Que toute l’action, l’éducation, la pro­pa­gande soit faite direc­te­ment par les syn­di­qués, chez eux, et non plus là-haut, à Paris.

Si l’information, la sta­tis­tique, les condi­tions de tra­vail, les recherches tech­niques, les ser­vices d’édition, de pro­pa­gande, les ren­sei­gne­ments juri­diques, etc., en un mot toutes les œuvres qui peuvent mettre debout nos orga­ni­sa­tions ouvrières néces­sitent du per­son­nel, embau­chons des employés com­pé­tents dans la forme expri­mée par Le Meillour, mais ce per­son­nel acces­soire n’aura rien à voir dans l’administration ni l’orientation du syn­di­ca­lisme. Char­gés d’un tra­vail déter­mi­né pour lequel ils seront rétri­bués, ils n’auront qu’à s’occuper de ce tra­vail et, pour le reste, ren­tre­ront comme simples syn­di­qués dans leur cor­po­ra­tion ou leur syn­di­cat unique.

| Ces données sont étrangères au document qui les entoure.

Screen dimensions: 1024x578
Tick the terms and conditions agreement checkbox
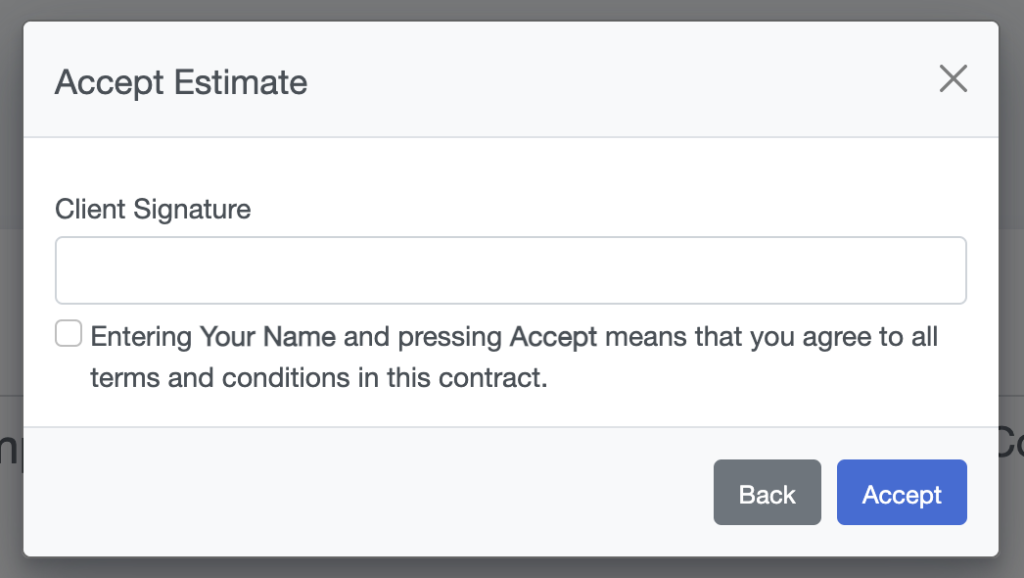[69, 333]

Les Unions locales ou les syn­di­cats d’une même cor­po­ra­tion pour­ront créer par libre-entente de ces orga­nismes à qui ils ne ver­se­ront que les sommes néces­saires à leur fonc­tion­ne­ment ; c’est une affaire d’utilité à dis­cu­ter et éta­blir entre les intéressés.

Mais, de grâce, qu’on laisse ces orga­nismes acces­soires à leur seul rôle d’information, sta­tis­tique, tech­nique, liai­son, etc., et qu’on ne vienne pas nous les impo­ser en Comi­tés direc­teurs, en Chambre des dépu­tés en minia­ture, fabri­quant des lois, don­nant des ordres et raflant les cotisations.

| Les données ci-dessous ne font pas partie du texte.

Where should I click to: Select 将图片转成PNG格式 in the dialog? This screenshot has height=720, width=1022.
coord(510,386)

Puisqu’il y a actuel­le­ment crise du syn­di­ca­lisme, révo­lu­tion dans le mou­ve­ment ouvrier, puisque l’autorité des Jou­haux et consorts est mécon­nue — tout au moins par nous — éta­blis­sons de suite la Mai­son Nou­velle du Syn­di­ca­lisme sur les bases du Fédé­ra­lisme effec­tif, de l’Autonomie des syndicats.

Autre­ment, dis­cu­ter sur les réformes à appor­ter aux moda­li­tés du fonc­tion­na­risme, c’est bien perdre son temps.

Venu au monde sur le fumier par­le­men­taire et cen­tra­liste, Il conti­nue­ra à gran­dir, étouf­fant tout le reste et nar­guant toutes les illu­soires entraves.